Filipe Martins é preso no Paraná pela PF após ordem de Moraes

Filipe Martins foi condenado a 21 anos de prisão no caso da trama golpista.


Filipe Martins, ex-assessor do ex-presidente Jair Bolsonaro (PL), foi preso em casa na manhã desta sexta-feira (2) pela Polícia Federal (PF), em Ponta Grossa, no Paraná. Ele foi conduzido à sede da PF e, a princípio, deve ser transferido para uma unidade prisional. A ordem de prisão foi determinada pelo ministro Alexandre de Moraes, do Supremo Tribunal Federal (STF).

O advogado Jeffrey Chiquini, responsável pela defesa de Filipe Martins, negou que o ex-assessor de Bolsonaro tenha descumprido medidas cautelares e afirmou que irá se reunir com outros advogados para definir os próximos passos da estratégia jurídica. Segundo ele, Martins “está há mais de 600 dias cumprindo todas as determinações judiciais. Nunca recebeu nenhuma advertência, nunca foi admoestado por ter descumprido qualquer ordem judicial, e hoje foi punido novamente, sem que tenha feito nada de errado”.

Martins estava em prisão domiciliar desde 27 de dezembro, com proibição do uso de redes sociais.

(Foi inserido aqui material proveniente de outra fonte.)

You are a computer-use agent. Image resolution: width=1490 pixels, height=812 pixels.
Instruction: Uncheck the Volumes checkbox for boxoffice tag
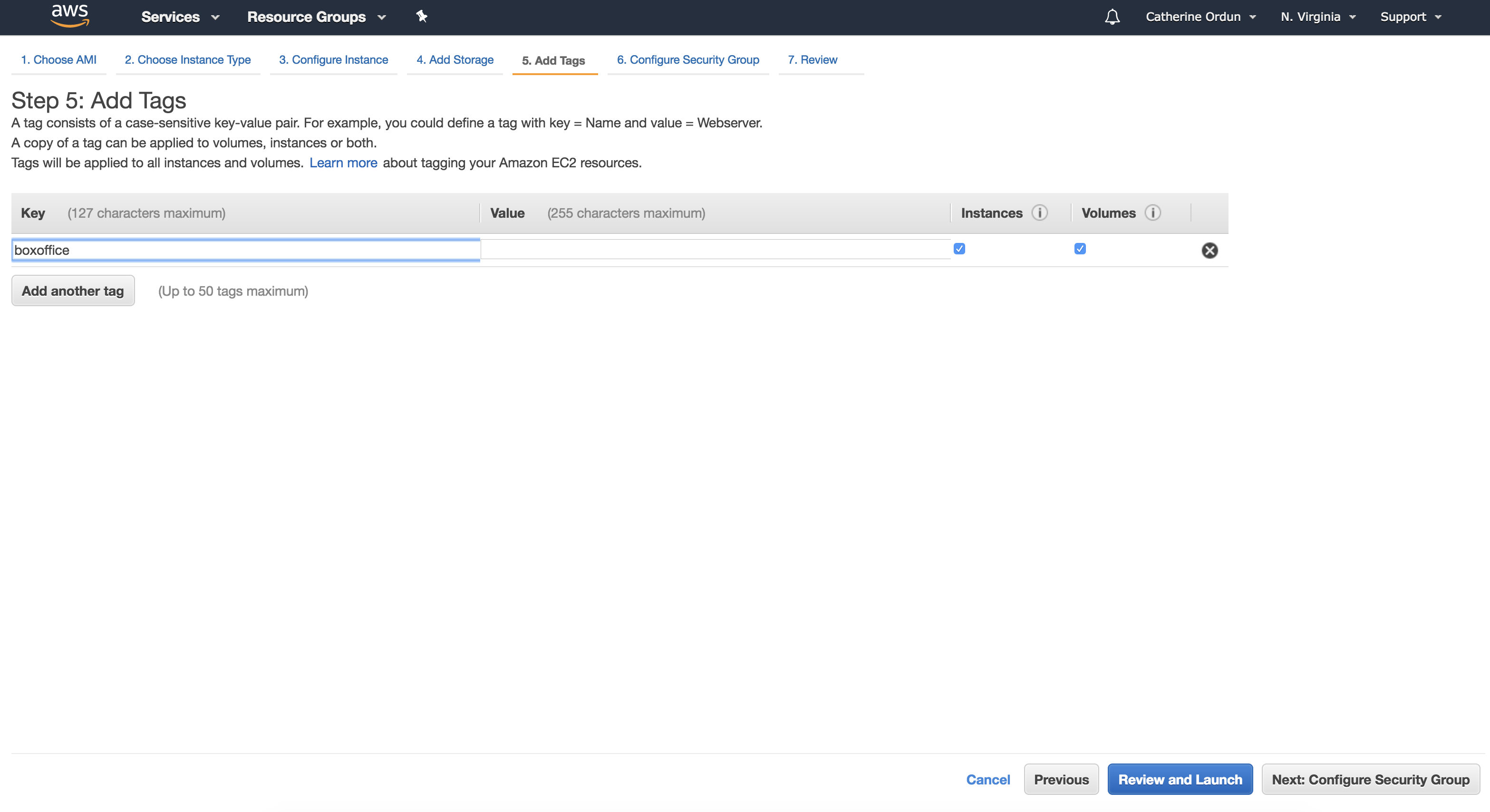[x=1079, y=249]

De acordo com o STF, a detenção ocorreu após o descumprimento dessa medida. No início da semana, o ministro Alexandre de Moraes solicitou que a defesa se manifestasse sobre a suposta violação, afirmando que “em 29/12/2025, foi juntado aos autos notícia de que o réu condenado teria utilizado a rede social Linkedin para a busca de perfis de terceiros”.

Na decisão que decretou a prisão, Moraes afirmou que a própria defesa reconheceu a utilização da rede social. “Efetivamente, não há dúvidas de que houve descumprimento da medida cautelar imposta, uma vez que a própria defesa reconhece a utilização da rede social, não havendo qualquer pertinência da alegação defensiva no sentido de que as redes sociais foram utilizadas para ‘preservar, organizar e auditar elementos informativos pretéritos relevantes ao exercício da ampla defesa’. O acusado demonstra total desrespeito às normas impostas e às instituições constitucionalmente democráticas, em virtude de que, ao fazer uso das redes sociais, ofende as medidas cautelares aplicadas, assim como todo o ordenamento jurídico”, afirmou o ministro.

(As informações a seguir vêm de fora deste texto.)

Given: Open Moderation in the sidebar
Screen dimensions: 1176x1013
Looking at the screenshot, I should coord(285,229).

Filipe Martins foi condenado a 21 anos de prisão pela Primeira Turma do STF, em julgamento realizado no dia 16 de dezembro, pelos crimes de tentativa de abolição do Estado Democrático de Direito, tentativa de deposição do governo legitimamente constituído, dano qualificado ao patrimônio público, organização criminosa e destruição de bem especialmente protegido por lei. Além dele, outros cinco réus do “núcleo 2” da chamada trama golpista também foram condenados, acusados de integrar uma organização com o objetivo de manter Jair Bolsonaro no poder após a derrota eleitoral de 2022.